The First Microfinance Bank developed a partnership model with Pakistan Post to augment its delivery channels. Under this model, more than 40,000 borrowers have been reached out through 68 offices of Pakistan Post. Similarly, to mobilize deposits Kashf Bank is also opening kiosks at the premises of its sister concern Kashf Foundation.
Under the branchless banking framework, Tameer Microfinance Bank made arrangements with Telenor to offer financial services through the Telco's franchise centers. In October 2009, Telenor and Tameer launched the largest branchless banking initiative "EasyPaisa" in Pakistan. EasyPaisa allows individuals to use services such as utility bills payment, domestic remittances, and a deposit account by visiting the nearest EasyPaisa authorized shop.
While the credit side of microfinance is relatively well-developed, deposit mobilization still has a long way to go. Recently, SBP has taken some regulatory initiatives to help the sector to mobilize deposits at a grass root level. Importantly, SBP allowed the use of alternative delivery channels (ADCs) for MFBs to provide deposit services to their clients. MFBs now have the option to adopt different delivery channels, such as opening service centers within 50 km radius of a licensed branch, establishing kiosks at the outlets of a retail organization, and developing branchless banking models (PoS, Mobile phone etc.).
Under the prevailing environment, the state of Information & Communication Technology (ICT) has become one of the financial institutions' most essential and critical requirements. Technology has made it possible for the banking industry to offer a wide menu of services such as e-banking, branchless/mobile banking, electronic clearing systems, electronic funds transfer, smart cards, plastic cards of various forms etc.
As is evident, branchless banking has made it possible for banks and the mobile operators to use technology as the primary tool for expanding their outreach to the remotest of geographical locations to reach the unbanked and underserved population. Today, it is very heartening to see the steady growth and expansion in branchless banking as stronger and experienced players have entered the industry.

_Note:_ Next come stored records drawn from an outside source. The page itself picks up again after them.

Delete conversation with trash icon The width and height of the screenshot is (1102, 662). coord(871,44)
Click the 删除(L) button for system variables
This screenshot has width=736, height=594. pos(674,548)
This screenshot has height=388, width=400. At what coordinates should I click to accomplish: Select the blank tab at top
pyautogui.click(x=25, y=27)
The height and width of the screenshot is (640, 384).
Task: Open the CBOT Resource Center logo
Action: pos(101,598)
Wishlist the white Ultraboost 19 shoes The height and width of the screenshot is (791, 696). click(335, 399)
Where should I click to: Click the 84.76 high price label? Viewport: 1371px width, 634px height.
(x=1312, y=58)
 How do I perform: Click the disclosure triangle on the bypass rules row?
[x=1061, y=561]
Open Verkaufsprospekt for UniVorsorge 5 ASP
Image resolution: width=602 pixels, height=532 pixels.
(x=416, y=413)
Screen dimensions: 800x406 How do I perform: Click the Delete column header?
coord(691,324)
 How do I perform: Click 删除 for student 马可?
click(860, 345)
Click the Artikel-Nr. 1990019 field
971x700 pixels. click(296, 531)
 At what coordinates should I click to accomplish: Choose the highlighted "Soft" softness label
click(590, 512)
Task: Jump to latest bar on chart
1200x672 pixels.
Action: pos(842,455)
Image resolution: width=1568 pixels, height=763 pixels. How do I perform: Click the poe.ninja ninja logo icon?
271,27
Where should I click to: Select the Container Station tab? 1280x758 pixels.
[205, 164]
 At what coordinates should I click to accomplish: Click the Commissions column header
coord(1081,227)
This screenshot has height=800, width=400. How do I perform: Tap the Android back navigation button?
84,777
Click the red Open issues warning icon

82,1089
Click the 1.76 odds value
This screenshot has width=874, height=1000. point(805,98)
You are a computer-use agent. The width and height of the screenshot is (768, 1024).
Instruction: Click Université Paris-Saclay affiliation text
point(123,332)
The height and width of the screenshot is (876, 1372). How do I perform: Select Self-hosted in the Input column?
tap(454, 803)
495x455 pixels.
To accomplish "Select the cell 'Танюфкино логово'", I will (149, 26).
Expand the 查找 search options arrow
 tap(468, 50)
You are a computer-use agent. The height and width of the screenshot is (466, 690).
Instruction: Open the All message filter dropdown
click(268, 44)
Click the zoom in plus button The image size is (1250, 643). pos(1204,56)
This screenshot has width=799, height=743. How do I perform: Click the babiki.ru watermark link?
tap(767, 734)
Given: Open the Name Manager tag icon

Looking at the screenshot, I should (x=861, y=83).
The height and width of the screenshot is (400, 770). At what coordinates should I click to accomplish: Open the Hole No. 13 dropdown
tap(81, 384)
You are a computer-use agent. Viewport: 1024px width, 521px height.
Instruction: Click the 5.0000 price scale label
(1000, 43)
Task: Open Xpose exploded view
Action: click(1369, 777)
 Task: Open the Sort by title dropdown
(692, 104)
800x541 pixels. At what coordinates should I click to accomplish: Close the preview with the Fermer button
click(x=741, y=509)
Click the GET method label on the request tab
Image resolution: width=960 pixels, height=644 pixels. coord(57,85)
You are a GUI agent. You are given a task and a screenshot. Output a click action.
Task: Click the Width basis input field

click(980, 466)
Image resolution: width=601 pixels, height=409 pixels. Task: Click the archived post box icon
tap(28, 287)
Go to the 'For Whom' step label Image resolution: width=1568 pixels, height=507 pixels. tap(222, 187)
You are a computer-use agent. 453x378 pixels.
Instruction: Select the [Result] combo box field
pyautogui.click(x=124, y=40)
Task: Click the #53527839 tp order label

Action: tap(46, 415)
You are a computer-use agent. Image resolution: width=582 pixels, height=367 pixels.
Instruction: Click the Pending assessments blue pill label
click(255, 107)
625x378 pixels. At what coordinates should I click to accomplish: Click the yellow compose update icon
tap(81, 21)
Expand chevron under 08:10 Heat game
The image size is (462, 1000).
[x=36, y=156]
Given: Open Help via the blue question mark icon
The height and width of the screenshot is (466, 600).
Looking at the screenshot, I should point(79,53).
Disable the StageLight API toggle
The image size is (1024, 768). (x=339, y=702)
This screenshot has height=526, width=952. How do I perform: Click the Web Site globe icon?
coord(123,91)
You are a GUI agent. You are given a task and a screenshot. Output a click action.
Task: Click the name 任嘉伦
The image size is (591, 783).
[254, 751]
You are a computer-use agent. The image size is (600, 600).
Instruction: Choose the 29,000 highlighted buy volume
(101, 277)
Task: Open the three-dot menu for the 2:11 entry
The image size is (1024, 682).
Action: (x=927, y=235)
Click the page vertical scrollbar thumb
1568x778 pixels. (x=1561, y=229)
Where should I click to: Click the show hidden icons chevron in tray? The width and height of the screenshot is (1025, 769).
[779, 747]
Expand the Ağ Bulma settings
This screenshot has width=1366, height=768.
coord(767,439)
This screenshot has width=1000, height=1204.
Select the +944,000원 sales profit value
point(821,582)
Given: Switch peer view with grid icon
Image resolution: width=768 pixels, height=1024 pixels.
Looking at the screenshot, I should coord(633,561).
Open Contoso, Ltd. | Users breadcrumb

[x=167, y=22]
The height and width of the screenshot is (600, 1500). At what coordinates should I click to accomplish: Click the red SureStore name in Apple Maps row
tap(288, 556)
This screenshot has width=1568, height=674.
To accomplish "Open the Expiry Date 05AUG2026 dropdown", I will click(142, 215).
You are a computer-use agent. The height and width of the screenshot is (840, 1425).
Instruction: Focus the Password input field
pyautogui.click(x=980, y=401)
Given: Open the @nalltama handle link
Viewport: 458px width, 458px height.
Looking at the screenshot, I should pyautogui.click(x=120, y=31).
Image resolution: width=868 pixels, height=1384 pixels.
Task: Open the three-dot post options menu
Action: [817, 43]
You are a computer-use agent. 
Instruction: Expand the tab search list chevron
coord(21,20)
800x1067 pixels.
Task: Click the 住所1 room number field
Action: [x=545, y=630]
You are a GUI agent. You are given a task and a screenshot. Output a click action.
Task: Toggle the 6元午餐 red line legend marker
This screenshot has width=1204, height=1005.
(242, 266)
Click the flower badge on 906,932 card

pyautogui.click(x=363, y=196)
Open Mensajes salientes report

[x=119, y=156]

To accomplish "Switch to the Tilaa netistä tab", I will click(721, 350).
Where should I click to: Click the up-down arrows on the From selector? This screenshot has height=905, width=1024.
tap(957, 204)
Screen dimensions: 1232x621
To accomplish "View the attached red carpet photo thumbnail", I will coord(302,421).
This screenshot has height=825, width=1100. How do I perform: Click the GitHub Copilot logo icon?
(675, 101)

Presently, the agent network under the branchless banking umbrella has exceeded 20,000 agents, who have helped to channelize 50 million financial transactions worth more than Rs190 billion. These Agents Outlets/Touch Points are spread across several cities, towns, and smaller villages in Pakistan. The average number of transactions a day through branchless banking is around 180,000 and the average size of a transaction comes to Rs3700. The total number of accounts opened now stands at over 800,000 while the number of bank branches at present is slightly over 10,000.
Branchless banking has also proved to be an effective instrument in channelizing the Government to Persons (G2P) payments in trying times like serving internally displaced persons (IDPs), devastating floods, and rains for the last two years. The Benazir Income Support Program (BISP) beneficiaries are also being served effectively through this mechanism.
In the coming days, this channel is expected to continue playing an important role towards the promotion of financial inclusion and the management of Government to Persons (G2P) programs like salary disbursements, pensions, BISP, Watan Cards, Pakistan Cards, and tax collections services etc. The existing branchless banking deployments can cater to the needs of over 10 million potential beneficiaries of G2P payments in Pakistan.